**WORK REQUIRED:** There is a line containing "The width and" in the records below. Repeat it and every line after it, exactly, through the final line, but no pictures.

**MATERIAL FOR THE TASK:**
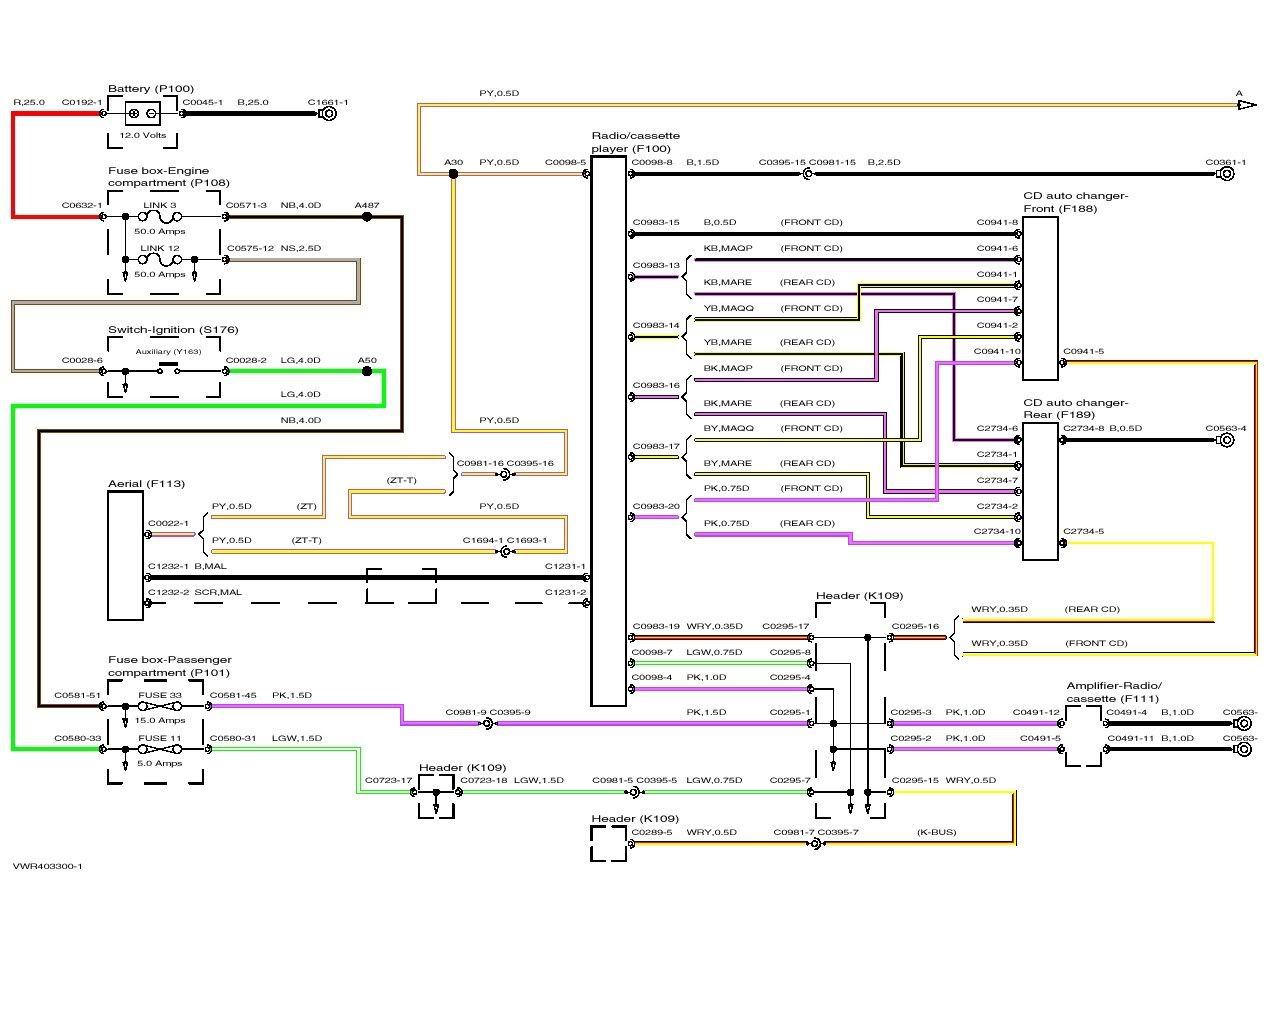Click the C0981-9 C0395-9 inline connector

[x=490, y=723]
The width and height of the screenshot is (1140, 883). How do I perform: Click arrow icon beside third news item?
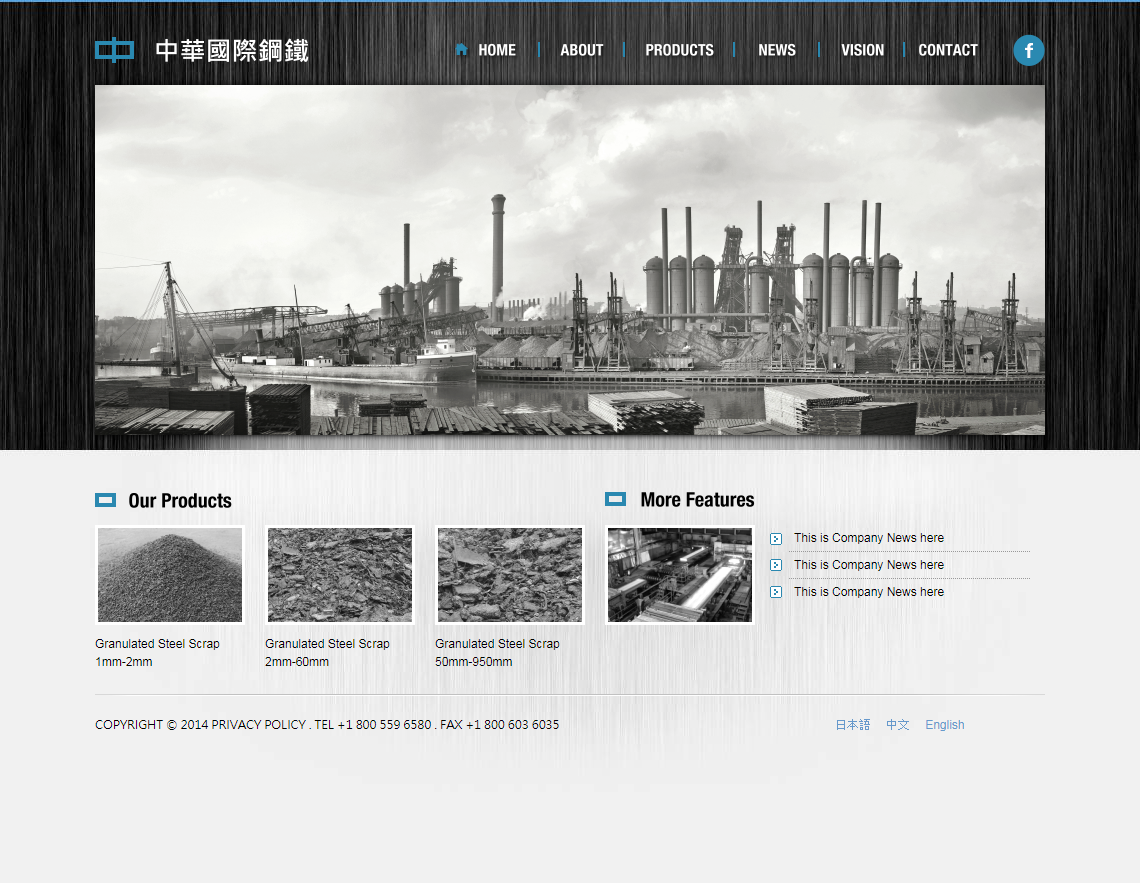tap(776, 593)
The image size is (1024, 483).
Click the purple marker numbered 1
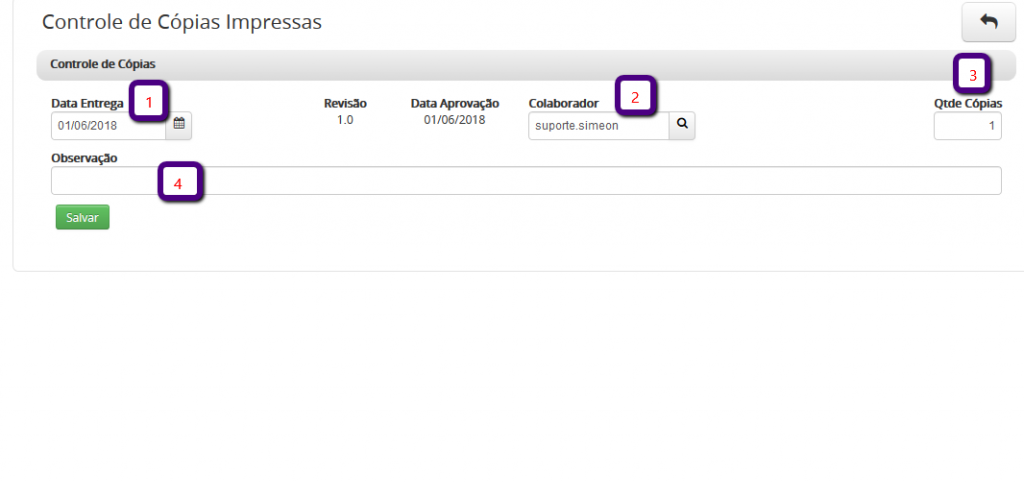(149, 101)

**ANSWER TO THIS TASK:**
The width and height of the screenshot is (1140, 883). How do I perform: Click arrow icon beside third news item?
tap(776, 593)
The image size is (1024, 483).
Click the purple marker numbered 1
(149, 101)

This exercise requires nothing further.